> **Passage provided**:
# Pollard's p-1

If we say that $$N=pq$$, where $$p,q$$ are prime, then we can also say that for any $$a,k$$:

$$
a^{k(p-1)} \equiv 1 \mod p
$$

Due to [Fermat's Little Theorem](https://ir0nstone.gitbook.io/notes/number-theory-fundamentals/rings-fields-and-eulers-totient-function#fermats-little-theorem). This would mean $$a^{k(p-1)} - 1$$ is a factor of $$p$$ and therefore $$N$$.

## Overview

Let us say that $$L=k(p-1)$$. If $$a^L \equiv 1 \mod p$$, then $$p \mid a^L-1$$. Since $$p \mid N$$, we know that $$p \mid gcd(a^L-1, N)$$.

This may seem all well and good, but how does this help us? We don't know $$p$$, nor do we have a way of calculating $$k$$.

What we actually do here is *guess* the value of $$L$$ by (effectively) brute force. Essentially we put $$a$$ to the power of integers with a huge number of prime factors, so it's all the more likely that the factors of $$p-1$$ are there. Once we put it to the powers, we can calculate the $$gcd(a^L-1, N)$$ and if it is not equal to $$0$$ then we have factorised $$N$$ successfully.

The most common technique is to calculate $$a^{k!} \mod N$$ and then calculate the GCD from there. We can make this into a more efficient approach by repeatedly putting it to the power of one greater than the previous iteration, e.g. calculate $$a,a^2,(a^2)^3,((a^2)^3)^4,...$$ and calculate the GCD each time - this way, we will have a wealth of factors. A common choice of $$a$$ is $$2$$.

> **Supplied information**:
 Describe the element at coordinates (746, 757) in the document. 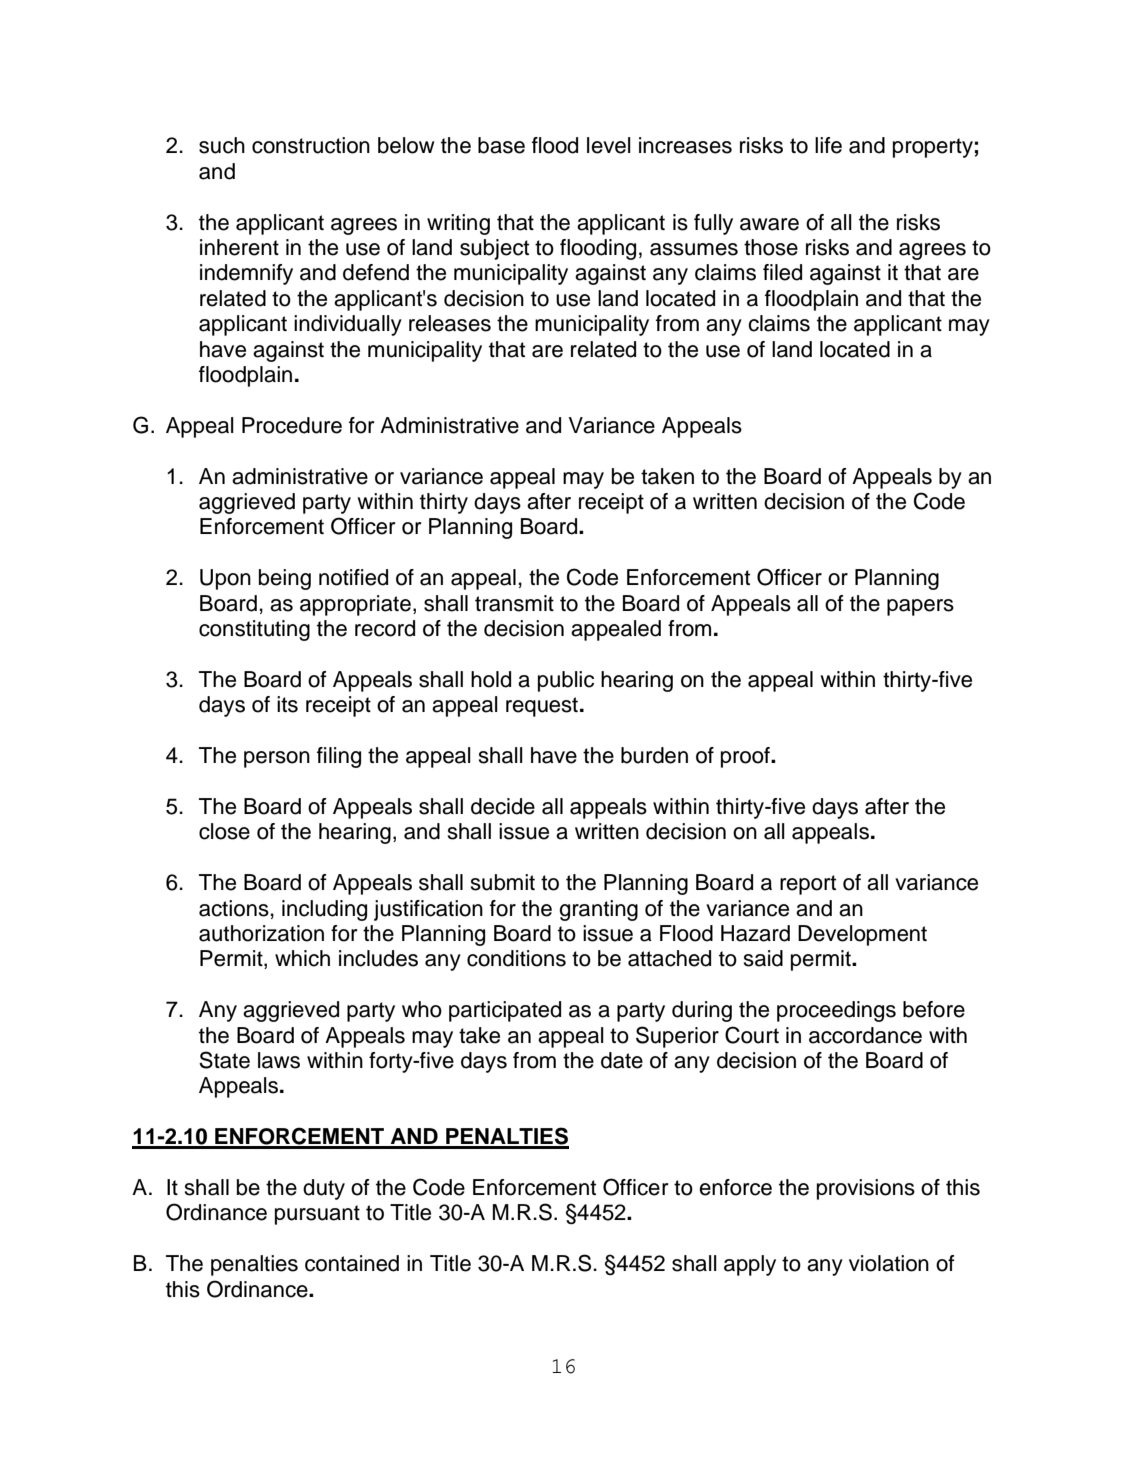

> **What to work on**:
Reproduce the entire Pollard's p-1 text verbatim.

> **Worked solution**:
# Pollard's p-1

If we say that $$N=pq$$, where $$p,q$$ are prime, then we can also say that for any $$a,k$$:

$$
a^{k(p-1)} \equiv 1 \mod p
$$

Due to [Fermat's Little Theorem](https://ir0nstone.gitbook.io/notes/number-theory-fundamentals/rings-fields-and-eulers-totient-function#fermats-little-theorem). This would mean $$a^{k(p-1)} - 1$$ is a factor of $$p$$ and therefore $$N$$.

## Overview

Let us say that $$L=k(p-1)$$. If $$a^L \equiv 1 \mod p$$, then $$p \mid a^L-1$$. Since $$p \mid N$$, we know that $$p \mid gcd(a^L-1, N)$$.

This may seem all well and good, but how does this help us? We don't know $$p$$, nor do we have a way of calculating $$k$$.

What we actually do here is *guess* the value of $$L$$ by (effectively) brute force. Essentially we put $$a$$ to the power of integers with a huge number of prime factors, so it's all the more likely that the factors of $$p-1$$ are there. Once we put it to the powers, we can calculate the $$gcd(a^L-1, N)$$ and if it is not equal to $$0$$ then we have factorised $$N$$ successfully.

The most common technique is to calculate $$a^{k!} \mod N$$ and then calculate the GCD from there. We can make this into a more efficient approach by repeatedly putting it to the power of one greater than the previous iteration, e.g. calculate $$a,a^2,(a^2)^3,((a^2)^3)^4,...$$ and calculate the GCD each time - this way, we will have a wealth of factors. A common choice of $$a$$ is $$2$$.